═══ Supplied material

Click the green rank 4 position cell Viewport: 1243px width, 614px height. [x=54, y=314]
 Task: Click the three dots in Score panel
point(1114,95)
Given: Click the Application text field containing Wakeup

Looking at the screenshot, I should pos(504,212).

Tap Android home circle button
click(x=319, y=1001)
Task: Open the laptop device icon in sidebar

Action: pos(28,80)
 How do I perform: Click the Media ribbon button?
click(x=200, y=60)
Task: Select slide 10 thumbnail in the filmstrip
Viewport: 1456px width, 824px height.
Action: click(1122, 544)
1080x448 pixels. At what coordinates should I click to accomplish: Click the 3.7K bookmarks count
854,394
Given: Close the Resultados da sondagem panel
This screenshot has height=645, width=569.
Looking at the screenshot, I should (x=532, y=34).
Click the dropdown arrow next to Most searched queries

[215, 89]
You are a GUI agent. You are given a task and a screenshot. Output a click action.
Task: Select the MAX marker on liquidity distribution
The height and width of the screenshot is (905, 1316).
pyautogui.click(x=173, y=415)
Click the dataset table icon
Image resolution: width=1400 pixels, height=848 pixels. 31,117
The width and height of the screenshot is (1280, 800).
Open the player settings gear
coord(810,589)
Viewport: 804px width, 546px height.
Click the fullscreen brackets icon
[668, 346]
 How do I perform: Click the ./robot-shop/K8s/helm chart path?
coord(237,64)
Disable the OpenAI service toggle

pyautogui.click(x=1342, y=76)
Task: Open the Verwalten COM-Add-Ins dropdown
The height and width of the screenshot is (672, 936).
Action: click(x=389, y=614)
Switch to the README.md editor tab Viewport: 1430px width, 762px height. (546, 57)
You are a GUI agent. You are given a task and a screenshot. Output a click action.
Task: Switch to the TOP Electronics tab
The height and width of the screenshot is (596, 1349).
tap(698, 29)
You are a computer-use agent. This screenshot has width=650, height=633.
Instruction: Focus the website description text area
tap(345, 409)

══════

The task => All the entries are to be reproduced verbatim.

Result =>
Click the green rank 4 position cell Viewport: 1243px width, 614px height. [x=54, y=314]
 Task: Click the three dots in Score panel
point(1114,95)
Given: Click the Application text field containing Wakeup

Looking at the screenshot, I should pos(504,212).

Tap Android home circle button
click(x=319, y=1001)
Task: Open the laptop device icon in sidebar

Action: pos(28,80)
 How do I perform: Click the Media ribbon button?
click(x=200, y=60)
Task: Select slide 10 thumbnail in the filmstrip
Viewport: 1456px width, 824px height.
Action: click(1122, 544)
1080x448 pixels. At what coordinates should I click to accomplish: Click the 3.7K bookmarks count
854,394
Given: Close the Resultados da sondagem panel
This screenshot has height=645, width=569.
Looking at the screenshot, I should (x=532, y=34).
Click the dropdown arrow next to Most searched queries

[215, 89]
You are a GUI agent. You are given a task and a screenshot. Output a click action.
Task: Select the MAX marker on liquidity distribution
The height and width of the screenshot is (905, 1316).
pyautogui.click(x=173, y=415)
Click the dataset table icon
Image resolution: width=1400 pixels, height=848 pixels. 31,117
The width and height of the screenshot is (1280, 800).
Open the player settings gear
coord(810,589)
Viewport: 804px width, 546px height.
Click the fullscreen brackets icon
[668, 346]
 How do I perform: Click the ./robot-shop/K8s/helm chart path?
coord(237,64)
Disable the OpenAI service toggle

pyautogui.click(x=1342, y=76)
Task: Open the Verwalten COM-Add-Ins dropdown
The height and width of the screenshot is (672, 936).
Action: click(x=389, y=614)
Switch to the README.md editor tab Viewport: 1430px width, 762px height. (546, 57)
You are a GUI agent. You are given a task and a screenshot. Output a click action.
Task: Switch to the TOP Electronics tab
The height and width of the screenshot is (596, 1349).
tap(698, 29)
You are a computer-use agent. This screenshot has width=650, height=633.
Instruction: Focus the website description text area
tap(345, 409)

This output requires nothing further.